# Your task
Beginning with the first line, copy out each line of the material until the line containing "The width and height of the screenshot is (383, 231)." has been copied as well.

--------------------

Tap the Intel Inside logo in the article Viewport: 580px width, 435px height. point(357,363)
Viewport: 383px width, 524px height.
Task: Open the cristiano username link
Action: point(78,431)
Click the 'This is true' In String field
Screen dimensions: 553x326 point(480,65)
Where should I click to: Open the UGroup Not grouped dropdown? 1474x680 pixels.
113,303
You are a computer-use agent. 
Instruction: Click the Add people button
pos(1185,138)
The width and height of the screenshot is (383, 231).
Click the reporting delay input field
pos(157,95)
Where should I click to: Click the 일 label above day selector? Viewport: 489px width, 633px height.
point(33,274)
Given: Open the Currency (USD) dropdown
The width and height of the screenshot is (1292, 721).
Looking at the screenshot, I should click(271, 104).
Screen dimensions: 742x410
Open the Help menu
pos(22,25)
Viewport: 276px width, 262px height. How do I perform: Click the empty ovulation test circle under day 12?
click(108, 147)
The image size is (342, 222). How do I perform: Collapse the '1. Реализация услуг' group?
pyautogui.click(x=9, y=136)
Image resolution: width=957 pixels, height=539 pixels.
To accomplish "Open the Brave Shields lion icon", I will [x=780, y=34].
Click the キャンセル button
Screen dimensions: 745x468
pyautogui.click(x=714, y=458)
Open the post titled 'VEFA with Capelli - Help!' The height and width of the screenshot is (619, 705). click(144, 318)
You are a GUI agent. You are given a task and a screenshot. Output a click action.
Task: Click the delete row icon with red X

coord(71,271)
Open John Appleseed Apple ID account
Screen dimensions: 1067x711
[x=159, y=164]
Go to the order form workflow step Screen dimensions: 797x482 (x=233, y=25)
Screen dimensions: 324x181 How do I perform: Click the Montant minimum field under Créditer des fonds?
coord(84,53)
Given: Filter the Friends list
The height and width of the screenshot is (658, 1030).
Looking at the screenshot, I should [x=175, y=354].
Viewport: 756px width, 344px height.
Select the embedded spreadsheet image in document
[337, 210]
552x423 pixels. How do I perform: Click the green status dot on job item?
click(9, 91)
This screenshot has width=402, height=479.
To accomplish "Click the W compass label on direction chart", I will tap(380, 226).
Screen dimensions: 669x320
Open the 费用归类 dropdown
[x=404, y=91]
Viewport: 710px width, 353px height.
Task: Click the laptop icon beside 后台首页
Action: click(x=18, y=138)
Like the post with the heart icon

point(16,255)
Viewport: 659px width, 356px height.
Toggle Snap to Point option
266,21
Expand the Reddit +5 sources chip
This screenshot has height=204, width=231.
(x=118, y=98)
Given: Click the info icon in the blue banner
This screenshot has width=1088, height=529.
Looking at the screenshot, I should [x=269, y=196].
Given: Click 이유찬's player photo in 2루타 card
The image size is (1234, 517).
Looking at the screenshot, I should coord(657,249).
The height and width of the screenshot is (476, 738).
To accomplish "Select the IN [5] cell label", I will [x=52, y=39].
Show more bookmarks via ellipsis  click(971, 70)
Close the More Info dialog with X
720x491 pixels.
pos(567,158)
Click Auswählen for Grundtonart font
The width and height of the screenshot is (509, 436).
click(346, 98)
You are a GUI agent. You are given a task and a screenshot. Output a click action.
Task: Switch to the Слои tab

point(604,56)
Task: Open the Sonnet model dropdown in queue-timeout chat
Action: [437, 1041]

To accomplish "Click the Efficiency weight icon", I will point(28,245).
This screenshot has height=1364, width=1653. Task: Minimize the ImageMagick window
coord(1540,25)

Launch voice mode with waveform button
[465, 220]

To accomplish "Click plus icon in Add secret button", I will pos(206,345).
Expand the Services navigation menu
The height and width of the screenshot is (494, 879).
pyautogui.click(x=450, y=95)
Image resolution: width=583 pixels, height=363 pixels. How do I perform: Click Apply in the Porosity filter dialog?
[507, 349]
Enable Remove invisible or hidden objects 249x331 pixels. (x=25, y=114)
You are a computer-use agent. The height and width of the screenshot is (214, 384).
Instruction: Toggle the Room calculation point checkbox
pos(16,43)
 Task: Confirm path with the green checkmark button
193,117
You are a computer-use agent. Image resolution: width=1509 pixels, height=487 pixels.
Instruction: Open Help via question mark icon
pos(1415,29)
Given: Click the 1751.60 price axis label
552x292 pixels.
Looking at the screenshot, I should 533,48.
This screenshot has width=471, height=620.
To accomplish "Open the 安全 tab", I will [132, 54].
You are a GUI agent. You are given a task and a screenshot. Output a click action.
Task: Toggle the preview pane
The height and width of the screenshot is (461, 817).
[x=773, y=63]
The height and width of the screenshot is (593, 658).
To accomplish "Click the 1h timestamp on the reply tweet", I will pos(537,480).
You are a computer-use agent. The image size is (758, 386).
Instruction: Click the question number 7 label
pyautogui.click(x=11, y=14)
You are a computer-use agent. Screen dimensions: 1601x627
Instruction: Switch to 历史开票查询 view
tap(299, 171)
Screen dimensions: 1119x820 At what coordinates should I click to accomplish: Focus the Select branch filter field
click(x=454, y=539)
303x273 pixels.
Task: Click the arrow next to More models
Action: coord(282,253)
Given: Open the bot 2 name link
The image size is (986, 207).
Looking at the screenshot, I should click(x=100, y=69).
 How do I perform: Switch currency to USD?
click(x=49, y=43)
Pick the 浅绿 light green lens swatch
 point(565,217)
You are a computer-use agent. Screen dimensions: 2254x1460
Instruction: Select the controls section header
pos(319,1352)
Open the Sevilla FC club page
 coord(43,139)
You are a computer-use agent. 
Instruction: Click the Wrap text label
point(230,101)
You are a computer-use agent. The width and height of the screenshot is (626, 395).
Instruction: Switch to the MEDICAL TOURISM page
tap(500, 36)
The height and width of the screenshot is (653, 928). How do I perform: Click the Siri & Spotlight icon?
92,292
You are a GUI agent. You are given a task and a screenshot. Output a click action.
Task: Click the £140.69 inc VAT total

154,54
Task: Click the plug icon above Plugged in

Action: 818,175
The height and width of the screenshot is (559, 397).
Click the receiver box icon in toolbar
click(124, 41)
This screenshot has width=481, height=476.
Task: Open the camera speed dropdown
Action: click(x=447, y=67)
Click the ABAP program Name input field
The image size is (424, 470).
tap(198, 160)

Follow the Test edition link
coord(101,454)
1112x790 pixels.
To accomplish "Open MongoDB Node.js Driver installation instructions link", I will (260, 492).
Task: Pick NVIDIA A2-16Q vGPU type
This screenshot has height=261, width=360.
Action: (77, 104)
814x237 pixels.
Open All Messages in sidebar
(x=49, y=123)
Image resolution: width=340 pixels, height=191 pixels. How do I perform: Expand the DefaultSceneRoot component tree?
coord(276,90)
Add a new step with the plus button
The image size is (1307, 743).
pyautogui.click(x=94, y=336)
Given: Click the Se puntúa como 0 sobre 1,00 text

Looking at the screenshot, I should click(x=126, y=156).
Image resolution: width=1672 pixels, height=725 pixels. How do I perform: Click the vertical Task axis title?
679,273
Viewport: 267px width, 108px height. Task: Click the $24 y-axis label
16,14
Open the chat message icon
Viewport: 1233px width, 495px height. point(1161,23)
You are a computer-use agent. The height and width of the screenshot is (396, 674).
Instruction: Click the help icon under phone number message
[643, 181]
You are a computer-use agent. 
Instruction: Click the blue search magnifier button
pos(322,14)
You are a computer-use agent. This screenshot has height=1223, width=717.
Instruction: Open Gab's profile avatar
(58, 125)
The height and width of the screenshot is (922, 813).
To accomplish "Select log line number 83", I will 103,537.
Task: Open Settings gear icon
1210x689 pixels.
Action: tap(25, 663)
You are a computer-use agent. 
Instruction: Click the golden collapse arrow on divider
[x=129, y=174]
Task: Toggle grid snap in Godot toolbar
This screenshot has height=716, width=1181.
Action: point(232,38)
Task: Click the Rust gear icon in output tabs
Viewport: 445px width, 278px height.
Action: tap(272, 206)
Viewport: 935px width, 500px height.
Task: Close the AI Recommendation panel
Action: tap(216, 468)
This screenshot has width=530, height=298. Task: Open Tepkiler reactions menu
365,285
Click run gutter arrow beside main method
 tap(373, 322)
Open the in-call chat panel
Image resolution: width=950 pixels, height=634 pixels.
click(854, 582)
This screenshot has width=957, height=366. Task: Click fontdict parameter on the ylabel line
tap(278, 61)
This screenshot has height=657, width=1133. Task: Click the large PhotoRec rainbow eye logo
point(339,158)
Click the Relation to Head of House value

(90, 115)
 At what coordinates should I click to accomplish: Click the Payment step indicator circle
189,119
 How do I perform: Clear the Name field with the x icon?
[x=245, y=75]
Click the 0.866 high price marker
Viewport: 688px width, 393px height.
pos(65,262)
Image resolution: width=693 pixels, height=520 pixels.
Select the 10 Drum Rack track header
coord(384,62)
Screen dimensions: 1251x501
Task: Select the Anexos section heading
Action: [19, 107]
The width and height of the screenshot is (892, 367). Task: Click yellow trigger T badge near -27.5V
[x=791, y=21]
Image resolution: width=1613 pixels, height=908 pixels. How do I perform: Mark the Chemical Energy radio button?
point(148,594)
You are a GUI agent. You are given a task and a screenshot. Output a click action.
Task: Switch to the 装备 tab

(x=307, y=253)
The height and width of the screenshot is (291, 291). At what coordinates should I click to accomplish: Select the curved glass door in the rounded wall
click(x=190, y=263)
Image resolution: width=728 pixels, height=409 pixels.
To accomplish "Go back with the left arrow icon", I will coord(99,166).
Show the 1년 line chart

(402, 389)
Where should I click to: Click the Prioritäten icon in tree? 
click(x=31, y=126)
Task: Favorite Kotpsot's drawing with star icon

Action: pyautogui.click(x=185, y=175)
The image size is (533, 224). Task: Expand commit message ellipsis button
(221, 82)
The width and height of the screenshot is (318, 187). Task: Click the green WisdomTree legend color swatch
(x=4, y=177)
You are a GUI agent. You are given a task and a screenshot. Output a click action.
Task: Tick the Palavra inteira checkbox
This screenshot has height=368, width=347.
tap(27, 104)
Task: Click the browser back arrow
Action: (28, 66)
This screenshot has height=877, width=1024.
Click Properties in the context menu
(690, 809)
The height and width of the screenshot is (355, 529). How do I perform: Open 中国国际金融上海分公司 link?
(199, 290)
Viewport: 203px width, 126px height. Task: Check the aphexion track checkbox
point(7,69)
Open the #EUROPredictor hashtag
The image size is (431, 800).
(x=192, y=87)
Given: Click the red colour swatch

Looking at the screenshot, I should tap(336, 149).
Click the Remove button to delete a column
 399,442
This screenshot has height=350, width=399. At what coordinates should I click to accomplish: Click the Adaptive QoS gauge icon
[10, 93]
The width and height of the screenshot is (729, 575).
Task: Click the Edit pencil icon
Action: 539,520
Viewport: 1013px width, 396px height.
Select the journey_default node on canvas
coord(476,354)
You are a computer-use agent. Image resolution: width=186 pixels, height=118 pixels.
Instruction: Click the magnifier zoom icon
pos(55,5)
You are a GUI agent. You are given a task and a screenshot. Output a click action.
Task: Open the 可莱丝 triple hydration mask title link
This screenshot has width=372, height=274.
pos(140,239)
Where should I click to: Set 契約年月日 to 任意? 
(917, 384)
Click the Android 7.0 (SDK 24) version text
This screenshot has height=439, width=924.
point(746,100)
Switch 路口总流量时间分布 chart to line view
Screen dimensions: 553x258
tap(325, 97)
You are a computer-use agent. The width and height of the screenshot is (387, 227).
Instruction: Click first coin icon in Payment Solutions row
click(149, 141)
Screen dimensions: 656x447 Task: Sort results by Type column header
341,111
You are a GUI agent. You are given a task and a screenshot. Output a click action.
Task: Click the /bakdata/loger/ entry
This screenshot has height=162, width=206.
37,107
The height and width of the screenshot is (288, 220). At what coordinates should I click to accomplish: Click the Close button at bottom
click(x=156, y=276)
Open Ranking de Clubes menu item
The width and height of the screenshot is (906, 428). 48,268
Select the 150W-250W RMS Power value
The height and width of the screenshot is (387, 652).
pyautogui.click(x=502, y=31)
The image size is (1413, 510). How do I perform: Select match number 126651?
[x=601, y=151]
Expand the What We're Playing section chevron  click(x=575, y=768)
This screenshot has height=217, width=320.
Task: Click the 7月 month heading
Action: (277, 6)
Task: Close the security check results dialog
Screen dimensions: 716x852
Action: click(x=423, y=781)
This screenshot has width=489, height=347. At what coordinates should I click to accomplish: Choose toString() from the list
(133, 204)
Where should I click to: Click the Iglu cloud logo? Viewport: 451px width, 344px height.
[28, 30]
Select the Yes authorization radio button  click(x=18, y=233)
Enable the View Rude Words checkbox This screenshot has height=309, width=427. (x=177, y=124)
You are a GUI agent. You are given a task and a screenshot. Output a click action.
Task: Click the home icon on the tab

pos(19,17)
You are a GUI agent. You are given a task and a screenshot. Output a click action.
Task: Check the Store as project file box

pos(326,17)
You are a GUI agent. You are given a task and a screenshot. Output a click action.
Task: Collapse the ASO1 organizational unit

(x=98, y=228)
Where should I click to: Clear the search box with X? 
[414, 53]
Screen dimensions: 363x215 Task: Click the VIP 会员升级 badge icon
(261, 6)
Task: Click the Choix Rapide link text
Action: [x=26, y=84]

--------------------

# Solution to this task
Tap the Intel Inside logo in the article Viewport: 580px width, 435px height. point(357,363)
Viewport: 383px width, 524px height.
Task: Open the cristiano username link
Action: point(78,431)
Click the 'This is true' In String field
Screen dimensions: 553x326 point(480,65)
Where should I click to: Open the UGroup Not grouped dropdown? 1474x680 pixels.
113,303
You are a computer-use agent. 
Instruction: Click the Add people button
pos(1185,138)
The width and height of the screenshot is (383, 231).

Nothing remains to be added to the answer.